Mimpikah? Sungguhankah? Ya itulah pertanyaan yang selalu kita tanyakan dari awal hingga akhir film super ambisius milik Christopher Nolan (Memento) ini.
Keambiguan ending serta tema film-nya yang bermain-main dengan alam bawah sadar individunya, tak ayal membuat Inception, lagi-lagi karya cerdas Nolan yang kian mengukuhkannya sebagai salah satu “profesor film” di Hollywood.
2. Moonlight (2016)

Umumnya sutradara akan memilih salah satu temanya. Kalau memang ia ingin menyutradarai film bertema LGBT maka ia akan konsentrasi di tema tersebut.
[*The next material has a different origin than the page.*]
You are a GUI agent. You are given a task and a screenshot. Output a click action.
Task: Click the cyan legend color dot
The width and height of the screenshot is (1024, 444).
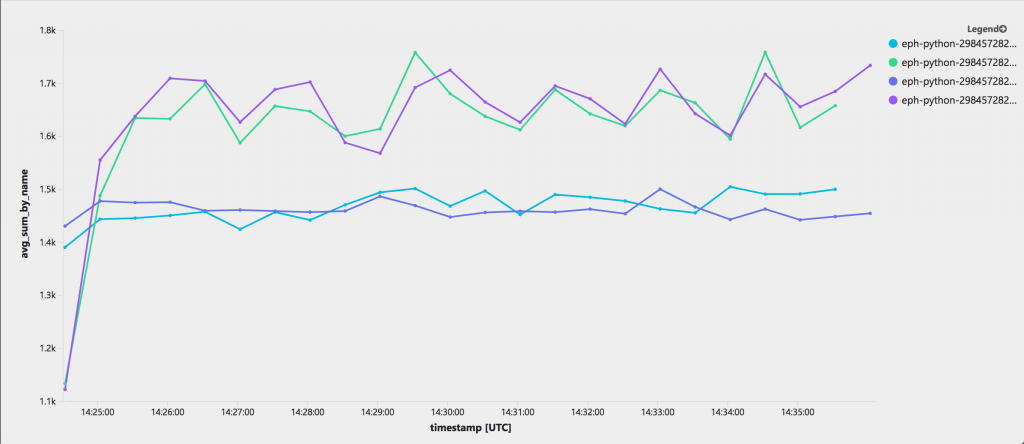point(893,43)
Apabila memang ingin menyutradarai bertema rasial, maka ia juga akan berkonsentrasi di tema tersebut.
Apabila digabungkan kedua tema itu dalam satu film, biasanya ia akan kesulitan untuk menyeimbangkannya (berat sebelah tema konsentrasi-nya). Tapi kerennya, kesulitan tersebut tidaklah dialami oleh seorang Barry Jenkins (Medicine for Melancholy).
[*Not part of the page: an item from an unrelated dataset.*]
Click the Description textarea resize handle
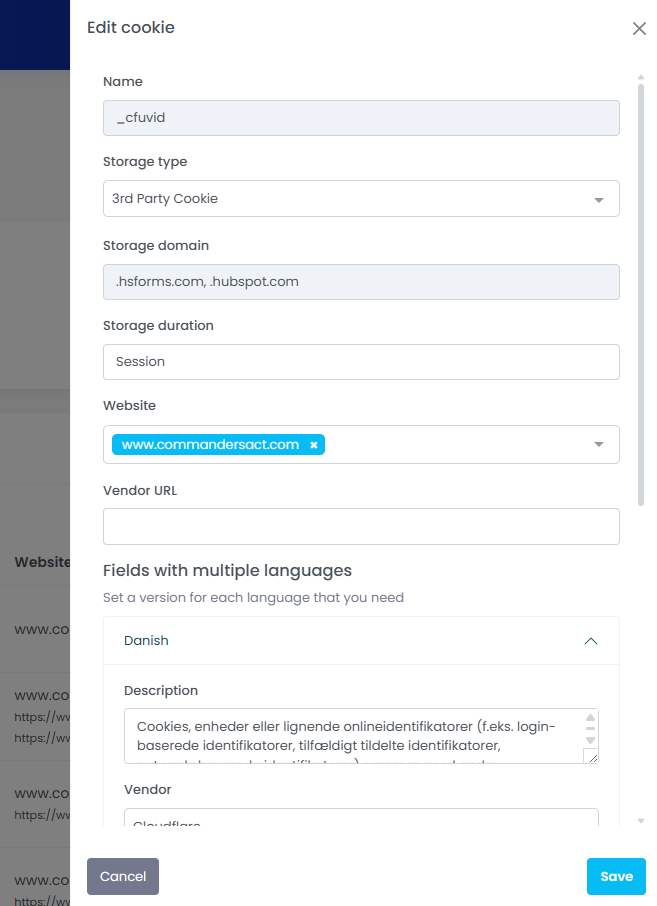 pos(590,756)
Yang ada malah Jenkins, sukses banget menampilkan perjuangan hidup keras yang dialami kedua karakternya: Chiron (Trevannte Rhodes) dan Kevin Jones (Andre Holland), yang notabene sudah berkulit hitam, homoseksual pula. Dan kerennya lagi, semuanya ditampilkan dengan sangat indah.
1. Parasite (2019)

Yap. Film mana lagi bukan yang pantas menempati posisi puncaknya? Dan gak salah jika Parasite kerap dianggap sebagai film terkeren nan terbaik di dekade 2010-an. Well, bahkan film ini memenangkan penghargaan film terbaik di ajang Oscar tahun ini.
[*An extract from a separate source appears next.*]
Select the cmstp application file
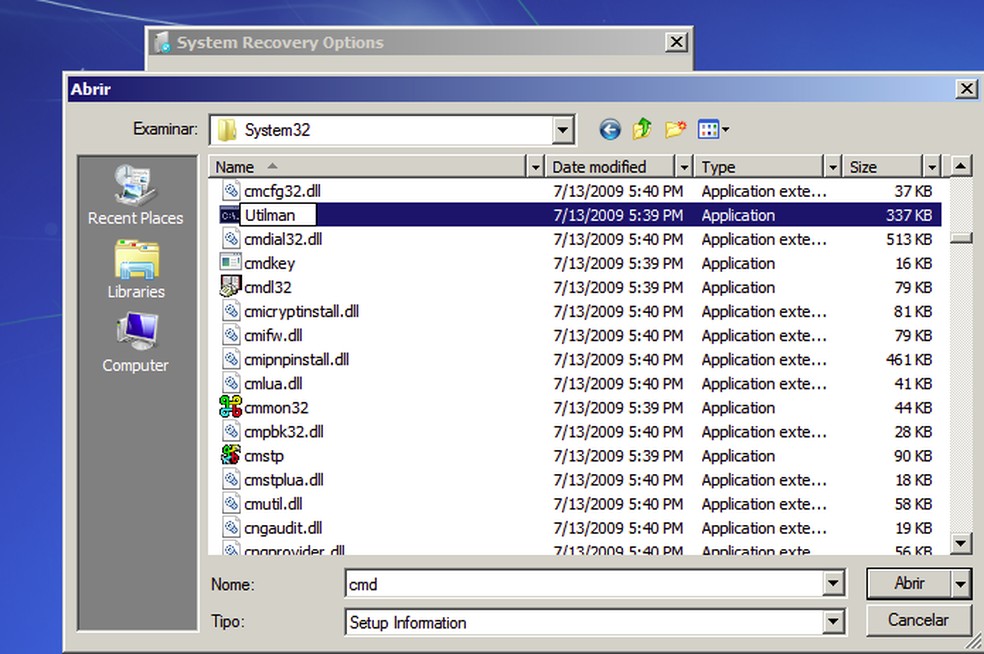 point(264,456)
Sutradara Bong Joon-Ho (Okja) adalah sosok sineas terjenius di tidak hanya di negara-nya, Korea Selatan, namun juga di seluruh Asia! Joon-Ho sangat cerdas dalam mengelola seluruh alur filmnya agar audiens tidak merasa bosan dan merasa predictable ketika menyaksikan kisahnya yang di atas kertas, memang sangat generik banget.
Kemumpuniannya dalam mengelola twist demi twist-nya, sukses mensejajarkannya dengan sineas Hollywood seperti: M. Night Shyamalan (The Village), dan bahkan Martin Scorsese (Shutter Island). Intinya dengan Parasite-nya, Joon-Ho kini sudah menjadi sosok yang paling dianggap dan dipercaya di seluruh industri perfilman.
Nah, itulah tadi 30 film terkeren dekade 2010-an nya. Dari seluruh film yang ada di daftar, yang manakah yang menurut kalain paling keren di dekade-nya?